Minimal configuration
This example reads a local CSV file with a header line and writes the rows to an existing StarRocks primary-key table.
Prepare the target table first:
CREATE DATABASE IF NOT EXISTS sync_demo;
CREATE TABLE IF NOT EXISTS sync_demo.customers (
id BIGINT NOT NULL,
name STRING,
city STRING,
updated_at DATETIME
)
ENGINE=OLAP
PRIMARY KEY(id)
DISTRIBUTED BY HASH(id)
PROPERTIES (
"replication_num" = "1"
);
env {
parallelism = 1
job.mode = "BATCH"
}
source {
LocalFile {
plugin_output = "customers_file"
path = "/tmp/seatunnel/input/customers.csv"
file_format_type = "csv"
csv_use_header_line = true
schema = {
fields {
id = bigint
name = string
city = string
updated_at = timestamp
}
}
}
}
sink {
StarRocks {
plugin_input = "customers_file"
nodeUrls = ["starrocks-fe:8030"]
base-url = "jdbc:mysql://starrocks-fe:9030/sync_demo"
username = "root"
password = ""
database = "sync_demo"
table = "customers"
batch_max_rows = 1000
schema_save_mode = "IGNORE"
starrocks.config = {
format = "JSON"
strip_outer_array = true
}
}
}
Run the job
Save the config as config/file-to-starrocks.conf, then run SeaTunnel in local mode:
cd "${SEATUNNEL_HOME}"
./bin/seatunnel.sh --config ./config/file-to-starrocks.conf -m local
Validation result
- Run the job and confirm it finishes without StarRocks stream load errors.
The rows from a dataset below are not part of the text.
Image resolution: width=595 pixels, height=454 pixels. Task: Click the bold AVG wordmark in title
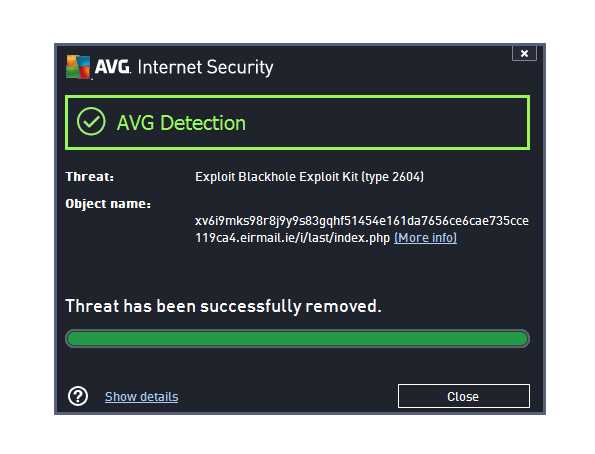pyautogui.click(x=112, y=66)
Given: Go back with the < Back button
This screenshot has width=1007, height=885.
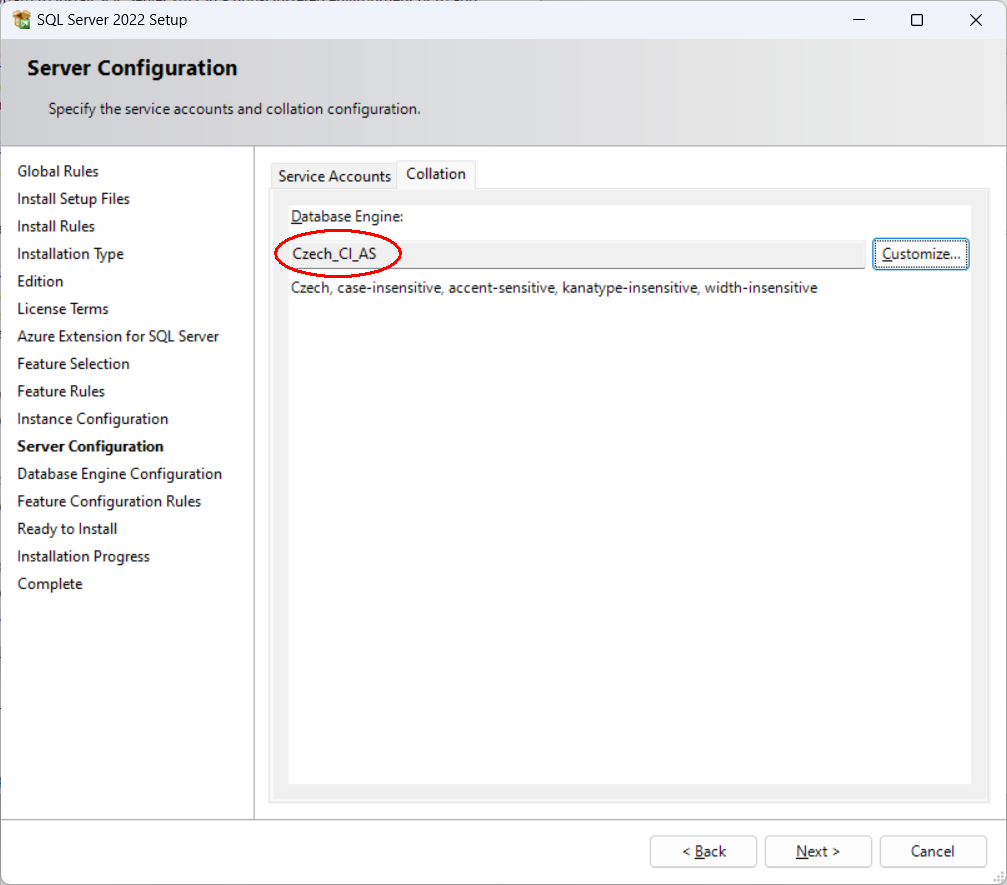Looking at the screenshot, I should pos(704,851).
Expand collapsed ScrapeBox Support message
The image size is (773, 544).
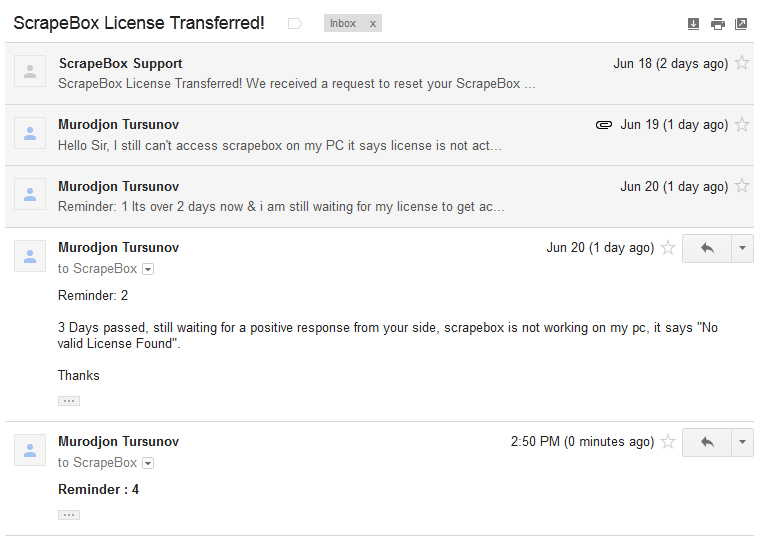(379, 73)
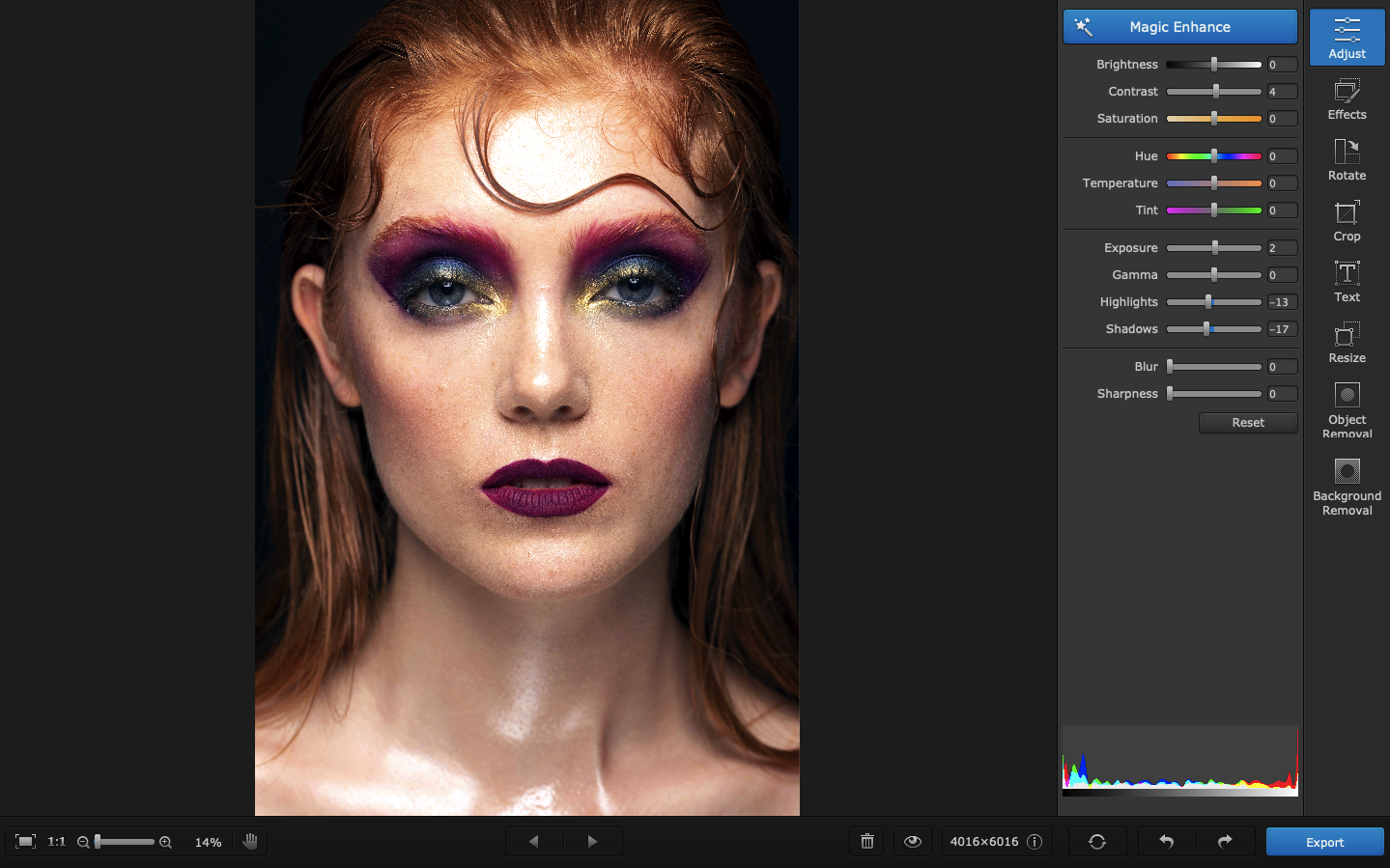Screen dimensions: 1390x868
Task: Delete the image using the trash icon
Action: (865, 841)
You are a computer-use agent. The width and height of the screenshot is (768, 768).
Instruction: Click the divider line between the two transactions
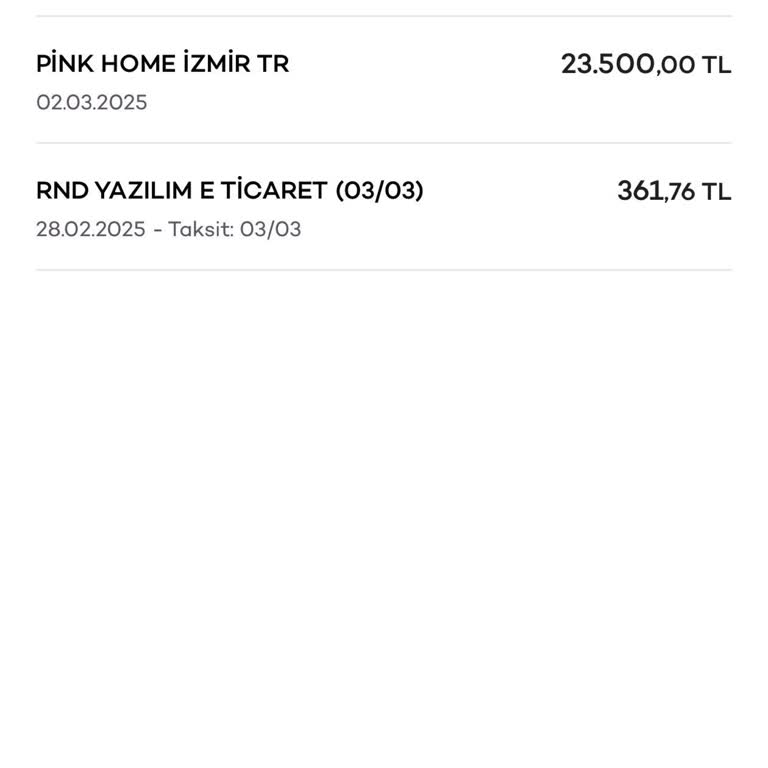click(x=384, y=143)
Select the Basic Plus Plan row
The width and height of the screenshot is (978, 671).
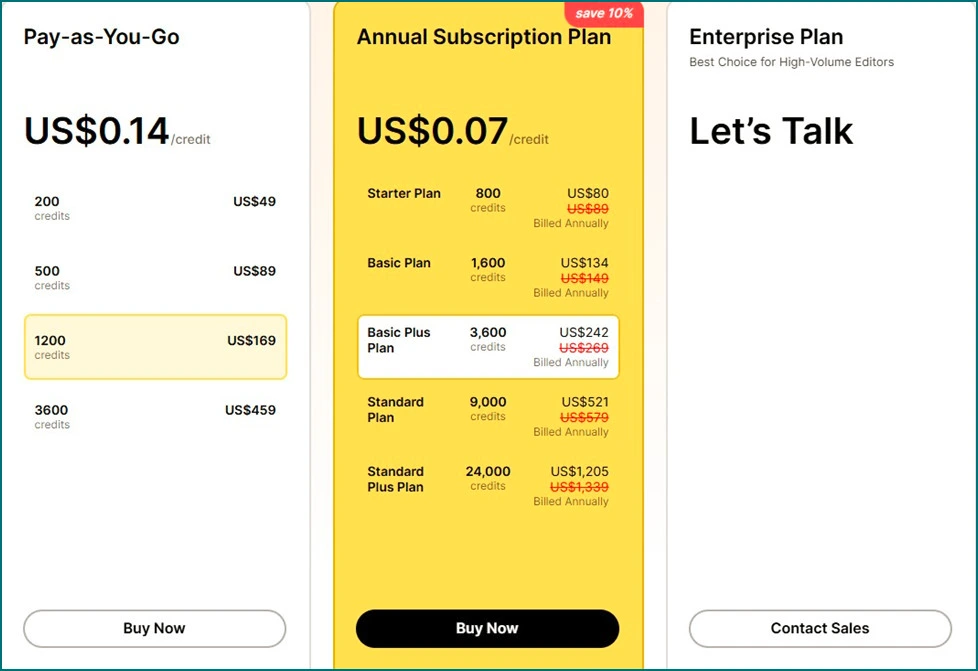point(488,347)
- Check the target table in StarRocks.
SELECT COUNT(*) FROM sync_demo.customers;
SELECT id, name, city, updated_at FROM sync_demo.customers ORDER BY id;
If the imported rows in StarRocks match the file content, the pipeline is working.
Common pitfalls
base-urlis missing even thoughnodeUrlsis configured.- The file has a header row, but
csv_use_header_line = trueis not set. - The source schema does not match the file delimiter or timestamp format.
- The target table was not created before the job. This recipe uses
schema_save_mode = "IGNORE"because the local file source does not provide primary-key metadata for StarRocks auto DDL.